In seeking to sell her plan to the public, discussion of a No Deal Brexit helps to prepare people for the reality that things will be different outside of the EU. For those ideologically committed to Brexit, the risks and downsides of EU withdrawal have often been dismissed as ‘Project Fear’: the Brexiteer equivalent of ‘Fake News’. The release of technical papers describing some of the potential fall-out from life outside the EU, allows the PM to worry the public just enough to make her plan seem like a less bad outcome.
At a domestic political level, talking up the risk of a No Deal Brexit is no doubt an attempt by Prime Minister May to focus the minds of MPs – as well as members of her own Cabinet – that her Chequers Plan is the only basis for an orderly exit from the EU. In her Panorama television interview, Mrs May repeated that the choice was between a deal based on the Chequers Plan or a No Deal departure from the EU. Were her own MPs and colleagues to reject a deal negotiated by her and to remove her as PM, the risk of falling out the EU without a deal increases. Avoiding that eventuality also means keeping her in No 10. The PM is using her own weakness and the threat of the UK crashing out of the EU to garner political traction for her Chequers Plan and to keep her in office (for the time being).
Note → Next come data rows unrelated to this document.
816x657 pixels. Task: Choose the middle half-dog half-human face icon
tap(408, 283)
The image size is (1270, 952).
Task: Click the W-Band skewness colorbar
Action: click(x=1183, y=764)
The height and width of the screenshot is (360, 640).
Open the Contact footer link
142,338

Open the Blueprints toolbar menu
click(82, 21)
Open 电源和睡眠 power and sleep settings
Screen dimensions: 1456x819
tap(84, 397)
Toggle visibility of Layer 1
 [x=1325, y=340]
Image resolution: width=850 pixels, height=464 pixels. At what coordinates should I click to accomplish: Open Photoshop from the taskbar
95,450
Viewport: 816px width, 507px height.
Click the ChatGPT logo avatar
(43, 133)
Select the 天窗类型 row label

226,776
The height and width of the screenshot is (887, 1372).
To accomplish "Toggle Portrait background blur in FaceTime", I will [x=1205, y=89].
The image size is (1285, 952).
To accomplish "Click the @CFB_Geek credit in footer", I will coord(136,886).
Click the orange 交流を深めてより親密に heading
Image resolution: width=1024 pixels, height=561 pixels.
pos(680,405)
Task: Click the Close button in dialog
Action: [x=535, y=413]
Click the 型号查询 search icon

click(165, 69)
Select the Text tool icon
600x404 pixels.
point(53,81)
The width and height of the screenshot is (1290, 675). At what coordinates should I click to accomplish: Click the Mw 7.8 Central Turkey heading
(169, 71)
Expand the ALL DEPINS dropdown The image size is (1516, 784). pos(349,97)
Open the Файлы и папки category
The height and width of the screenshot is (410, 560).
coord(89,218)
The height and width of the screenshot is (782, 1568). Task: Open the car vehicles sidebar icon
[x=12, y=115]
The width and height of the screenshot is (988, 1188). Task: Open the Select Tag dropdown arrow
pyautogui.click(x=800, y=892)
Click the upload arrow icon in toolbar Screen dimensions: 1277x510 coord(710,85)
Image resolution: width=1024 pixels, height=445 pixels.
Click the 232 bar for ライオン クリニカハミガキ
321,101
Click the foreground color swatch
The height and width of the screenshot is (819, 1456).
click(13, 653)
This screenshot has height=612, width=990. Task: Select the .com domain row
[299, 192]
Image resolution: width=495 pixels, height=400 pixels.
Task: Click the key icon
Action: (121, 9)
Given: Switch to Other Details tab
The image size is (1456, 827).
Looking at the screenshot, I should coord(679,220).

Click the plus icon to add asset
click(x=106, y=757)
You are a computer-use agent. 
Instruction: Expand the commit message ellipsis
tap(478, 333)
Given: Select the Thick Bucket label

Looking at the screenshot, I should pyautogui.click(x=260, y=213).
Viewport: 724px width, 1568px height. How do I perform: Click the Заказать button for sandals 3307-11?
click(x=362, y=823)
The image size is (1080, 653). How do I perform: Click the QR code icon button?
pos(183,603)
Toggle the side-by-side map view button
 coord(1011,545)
But another audience for all of this is the leaders of the EU27. The UK has been asking Barnier and his team to show flexibility and not to stick to the models of how they have done deals in the past. Raising the threat of a No Deal Brexit may be intended to appeal directly to the EU leaders to redefine or reinterpret the negotiation mandate of the European Commission to allow for talks to reach a positive conclusion. An upcoming informal summit of those leaders may be an opportunity to do just that although it is not clear that the Member States would actually change the mandate rather than clarify the EU’s endgame position. Again, it is the weakness of the UK that turns out to be its strength. Like a major bank during the financial crisis, the Brexit talks are too big to fail and the UK is probably pinning its hope on the EU27 to avert a failure given the terrible consequences of failure.
We do need to keep in mind that the current talks cannot and will not define the future relationship between the UK and the EU; it can only settle the ‘framework’ for that relationship. And so there is always the potential to kick the can down the road by agreeing a thinner rather than a thicker version of that framework. Indeed, the value of Sterling recently rose on the back of a Bloomberg report that Germany might accept a more minimal framework agreement.
Paradoxically, then, the current preoccupation with a No Deal Brexit is an indicator that some serious political thought is now being given to how to ensure that the Brexit endgame produces a Withdrawal Agreement. It is the political and economic consequences of failure that is driving the parties towards an agreement. The question is whether the concept of ‘too big to fail’ will be enough to ensure that any political agreement reached will also be endorsed either by MPs or by the public should a ‘People’s Vote’ transpire.